Shot my first turkey today. . scared the shit out of everyone in the frozen food section…
If you think you could never kill a person you just haven’t met the right one
GRANDPARENTS: This used to be orange groves.
US: That used to be a Blockbuster.
KIDS IN THE FUTURE: All that used to not be underwater and also somehow on fire.
Well, if I called the wrong number, why did you answer the phone?
Daughter asked who the princess of France was. When told there wasn’t one her eyes widened and she quietly asked if she could do it
Establish dominance by dying while you have out of town guests.
Hey nice try, people named Tristan. Or I should say Stan Stan Stan.
While staying at hotels, I always ask for the oil stained parking lot view
I’m not naked I’m wearing a hair tie, officer
Kesha dropping the $ sign from her name just shows how bad the economy really is
Weird how we never hear stories about ghosts with mullets, hair spray or huge Afros that haunt people. It’s always those 19th century pricks
My 6 year old doesn’t like it when I take her out on her scooter, but to be honest she shouldn’t stand in my way when I ride it
yes, we are a highly diverse company. susan in accounts is a goth
Natalie Imbruglia: I thought I saw a man brought to life. He was warm, he came around like he was dignified
Him:
Me growing up in the countryside with a car: “it’s literally insane that I have to drive 20 minutes to see a friend. I can’t wait to move to a city”

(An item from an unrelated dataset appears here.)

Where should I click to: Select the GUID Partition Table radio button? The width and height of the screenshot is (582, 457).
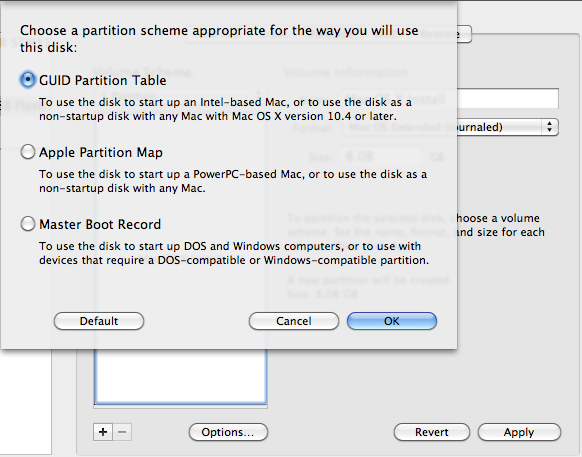coord(28,79)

Me in a city: “okay, 78 minutes on three trains to see someone who lives 6 miles away, that seems fine”
MAGICIAN: Think of a horse
ME: Ok
MAGICIAN: You thinking of one?
ME: Yep
MAGICIAN: Cool right?
ME: Very cool
If you do happen to find the house giving out the drugs you should give me the address and I’ll most definitely report it to the proper authority people
Me: Hey boss sorry I’m late but my –
Boss: The chain from your wallet got tangled on your bicycle seat again…
Me: yeah
My Dog: oh PLEASE please just give me a TASTE of your food just a MORSEL of that MEAL I’ve NEVER WANTED ANYTHING MORE
Me: *gives her a little bit*
My Dog: I have diarrhea
(Final maths exam)
Q: what are the two small horizontal parallel lines?
a) double negative
b) equals
c) eleven fell over
A good hack to make my house look clean and tidy in the evening is to turn all the lights off.
Petition to bring back payphones in public places. I don’t want to give my kid a phone, I want to give him a quarter.

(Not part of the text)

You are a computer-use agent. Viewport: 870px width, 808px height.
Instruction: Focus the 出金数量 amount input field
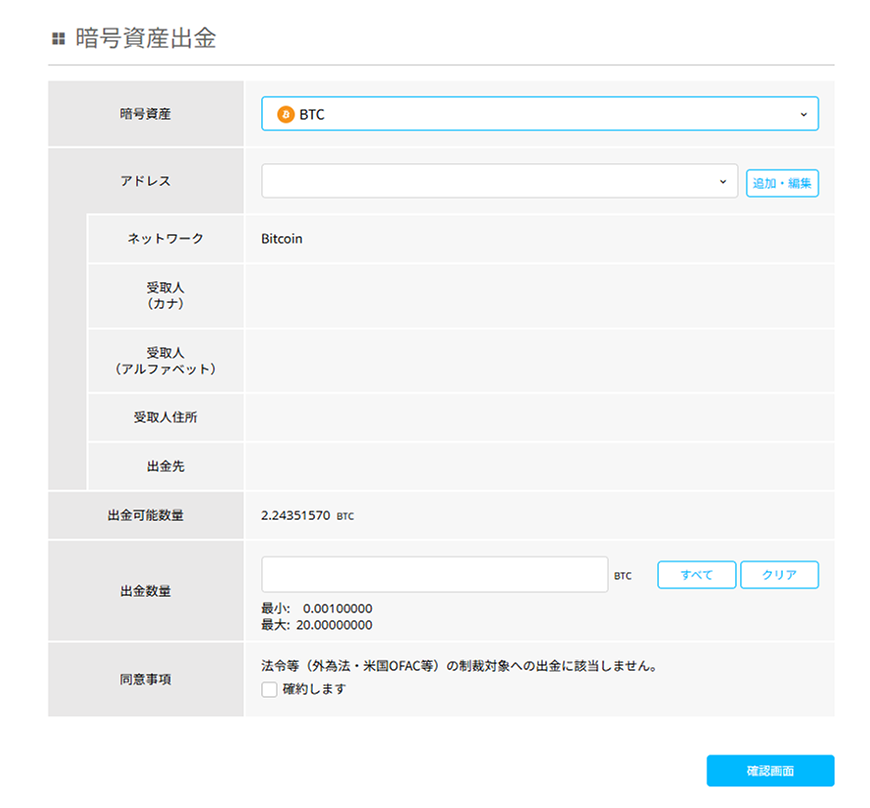(x=434, y=575)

My washing machine is broken and the laundry is piled so much now, I’ve started to wear old Halloween costumes
I apologize for pinching your lips closed when you started telling me about your kids
[girl’s night out]
WIFE: I’m off then
ME: Okay
WIFE: Don’t do anything obtuse
ME: Pfft – give me a break!
{5 min later}
ME *googling obtuse*
As I was lovingly tucking in my 5yo, I told her I loved her and she responded with, “You’ve been a great mommy….so far.”
“Press the cube root of the 11th digit of pi divided by .5 and doubled if you’d like to speak with a customer service representative.”
This Halloween I’m going as a pissy woman who eats all the good candy and doesn’t answer the door after 8pm.